Increasing the number of uncertainty scenarios from 28 (cRO) to 112 (aRO) inevitably prolongs the optimization process, as each additional scenario must be computed and integrated into the final plan. In our experience, an aRO plan, which includes the pCT plus three predicted CTs, takes about 18 min for 30 iterations, compared with two minutes for a single CT in cRO. Since 5–6 optimization rounds are often needed for aRO (vs. 2–3 for cRO), the total aRO planning time can reach 90 min‐roughly 18 times longer than single‐CT planning. Despite this higher computational cost, the improved robustness from simultaneously addressing multiple anatomical variations may justify the additional effort in high‐precision H&N proton therapy.

Online adaptation has demonstrated potential for reducing NTCP in proton therapy. Lalonde et al. ¹⁴ reported mean NTCP reductions of 5.42% (NTCP_d) and 5.12% (NTCP_x) compared with the cRO‐3 mm approach, based on an assumption of perfect setup without error during IGRT. In our study, we used a 1 mm setup margin to account for robotic table correction accuracy and beam reproducibility, achieving a comparable NTCP_x reduction of 4.88% relative to cRO‐3 mm. NTCP_d reduction was limited, however, due to significant overlap between the superior portion of the PCM and the high‐risk CTV, making it difficult to spare small non‐overlapping areas in these cases. Moreover, online adaptation requires a median of 12 min (ranging from 8 to 22 min) per session. During this adaptation period, patients may experience posture changes, which our study found could lead to 10% variations in CTV V94 and changes in OAR mean dose of up to 8.5 Gy, as evidenced by comparing week 1 treatment doses with planning doses (please refer to appendix table). Thus, the benefits reported by Lalonde et al. may not guarantee. By contrast, the time saved per patient using the aRO_PM approach may offer an advantage in improving overall treatment efficiency. It would be interesting to compare the aRO_PM with online adaptation in the future work.

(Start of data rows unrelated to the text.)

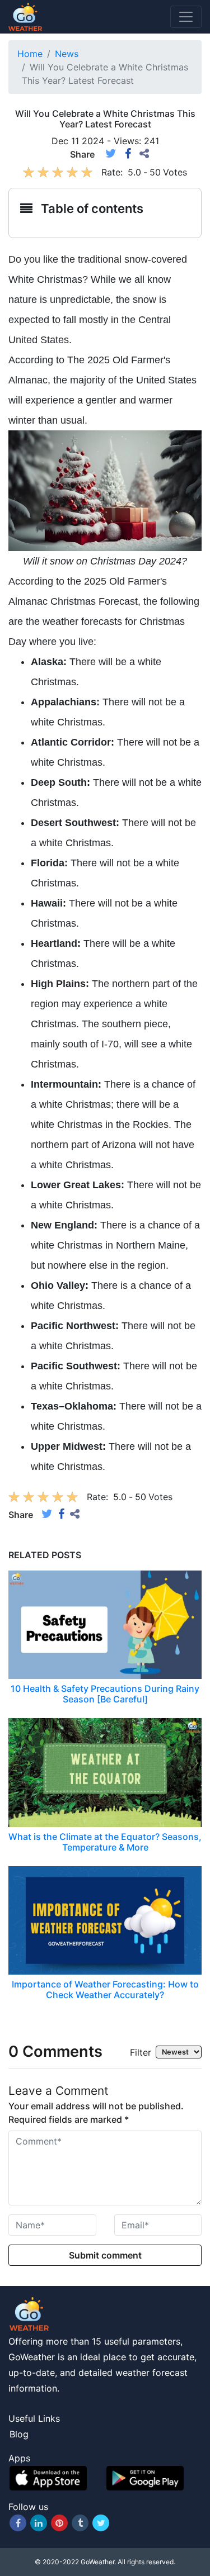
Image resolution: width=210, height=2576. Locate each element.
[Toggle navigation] (186, 17)
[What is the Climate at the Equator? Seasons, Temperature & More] (105, 1771)
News (66, 53)
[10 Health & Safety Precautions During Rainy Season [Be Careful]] (105, 1623)
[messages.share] (144, 154)
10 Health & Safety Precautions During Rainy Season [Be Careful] (105, 1694)
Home (30, 53)
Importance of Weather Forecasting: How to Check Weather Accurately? (105, 1989)
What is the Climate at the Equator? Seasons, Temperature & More (105, 1842)
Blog (19, 2434)
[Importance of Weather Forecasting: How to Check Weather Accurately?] (105, 1919)
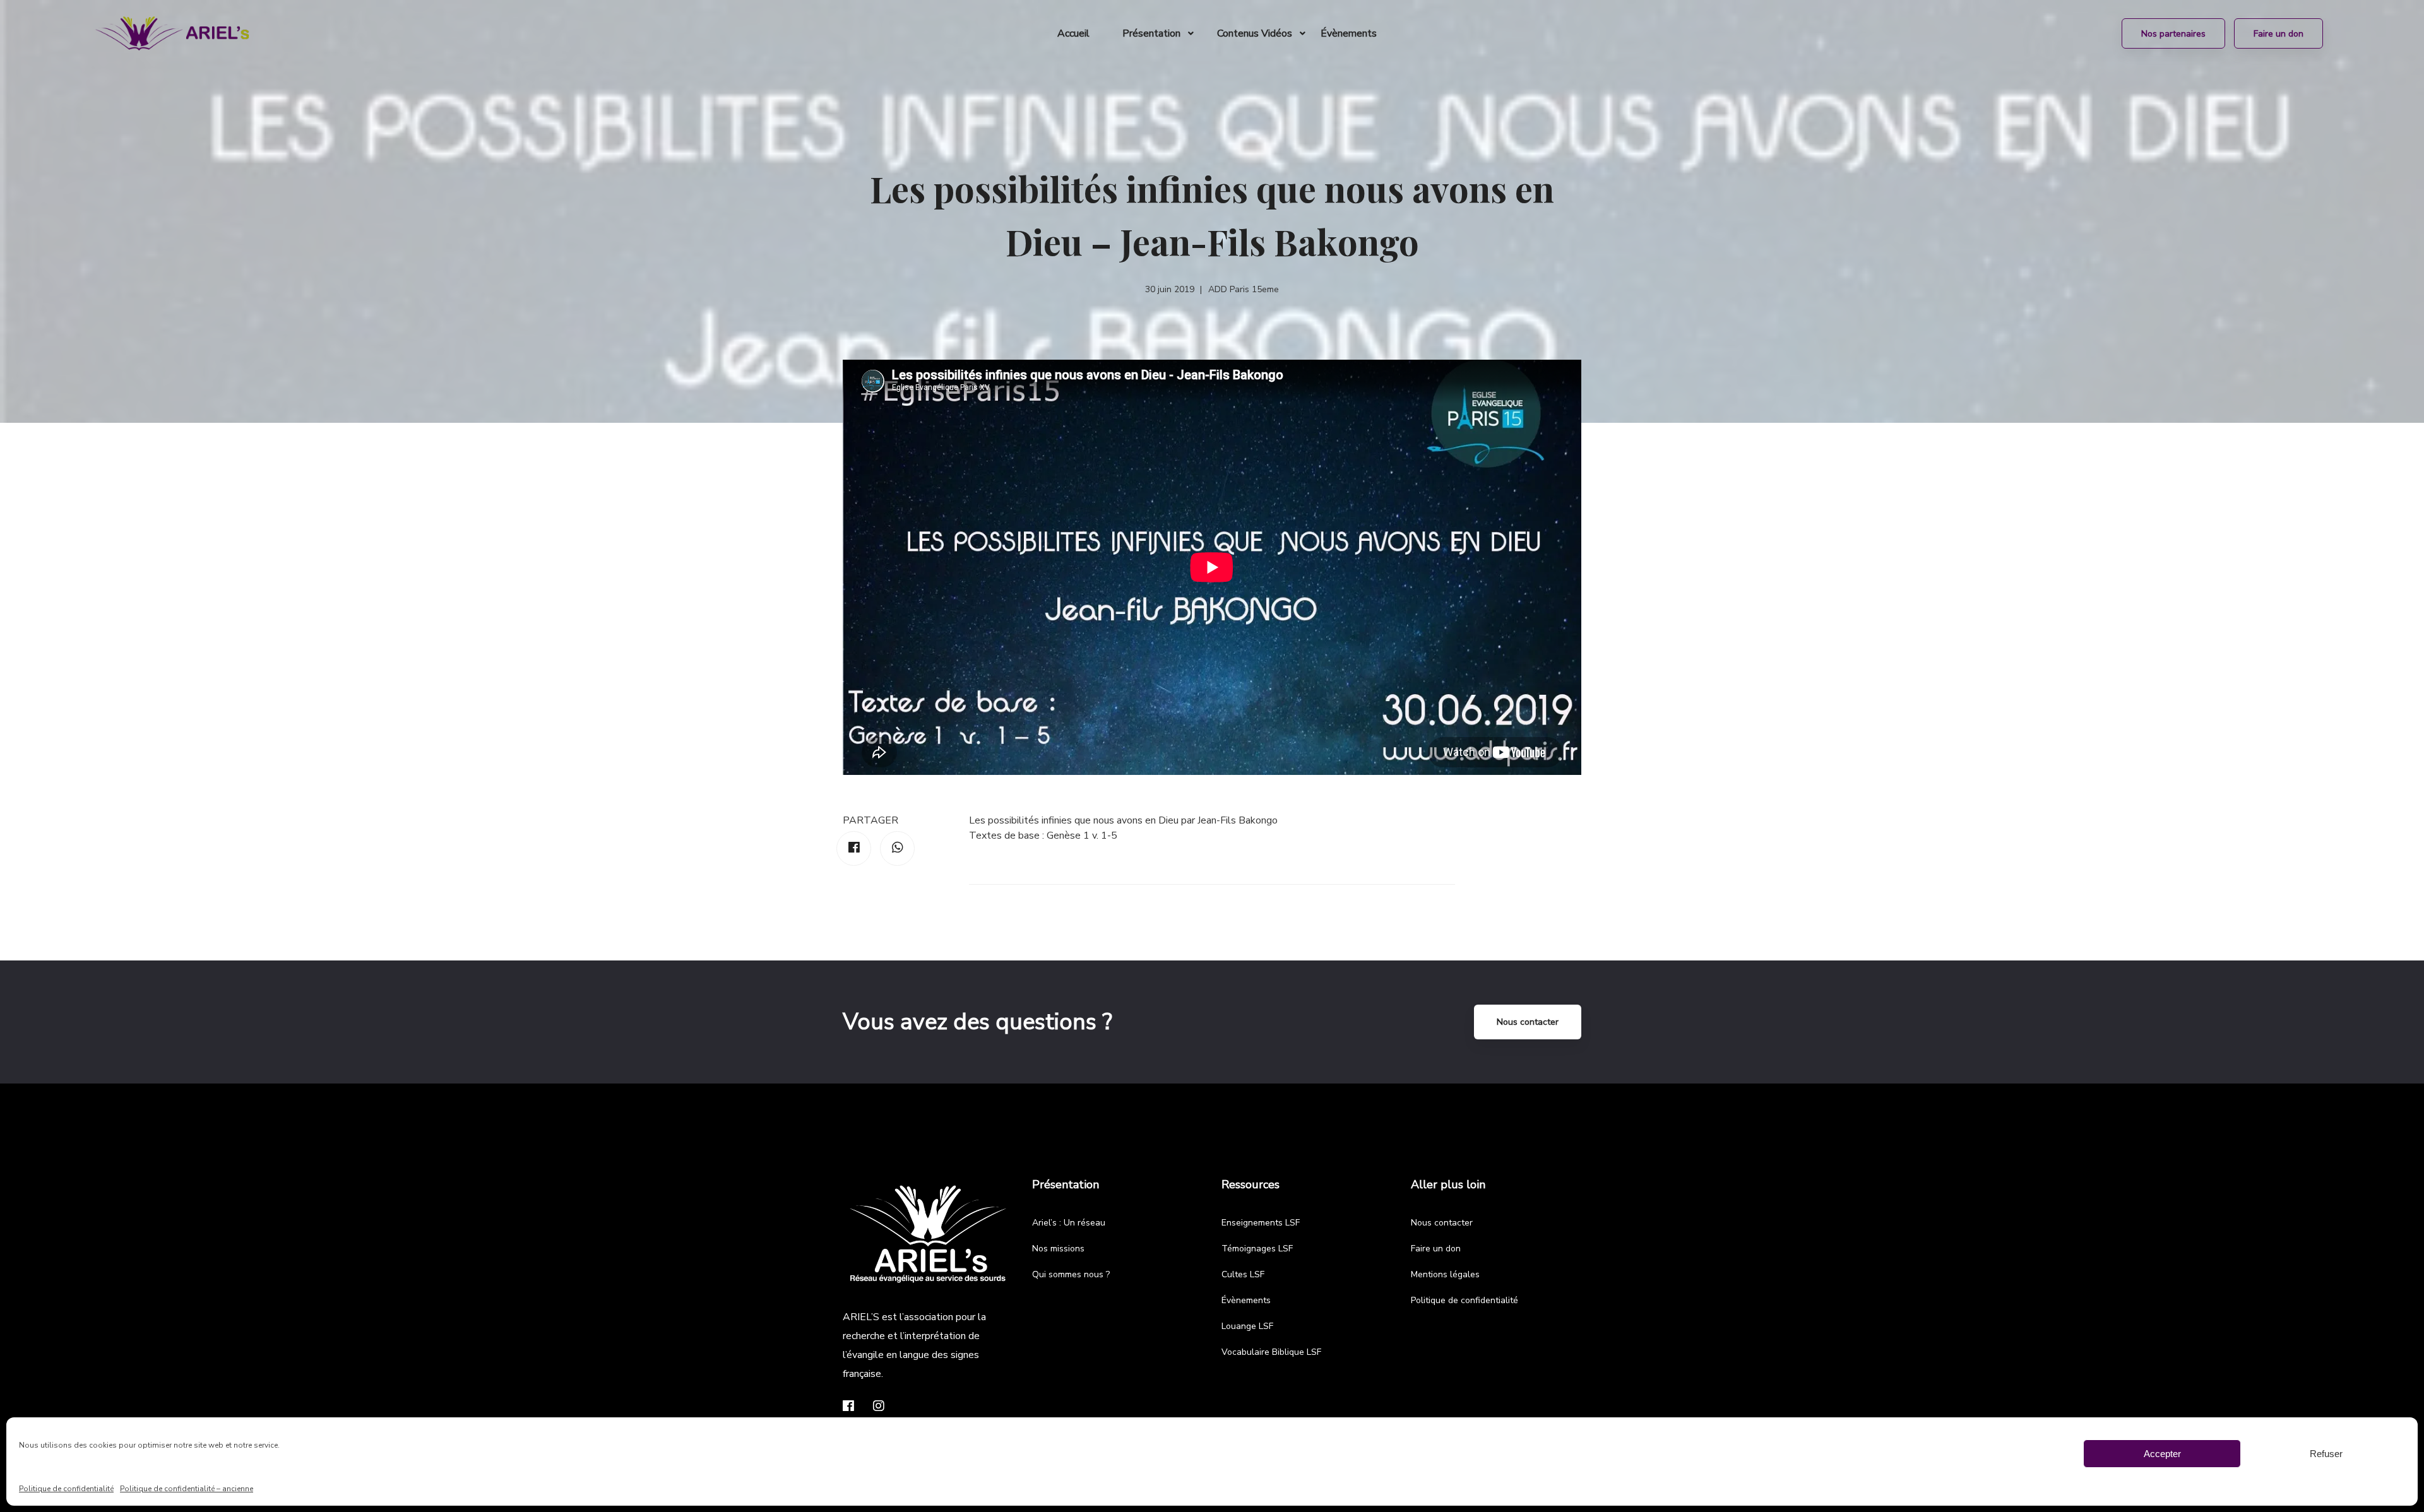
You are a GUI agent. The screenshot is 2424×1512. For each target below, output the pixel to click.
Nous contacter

CONFLICT OF INTEREST STATEMENT

The authors have no relevant conflicts of interest to disclose.

Supporting information

Supporting Information

Supporting Information

Zhang Y, Chan MKH. Enhancing accuracy in proton therapy: The impact of geometric uncertainty models in head and neck cancer treatment. Med Phys. 2025;52:4585–4589. 10.1002/mp.17698

DATA AVAILABILITY STATEMENT

The authors cannot make these data publicly available due to data use agreement.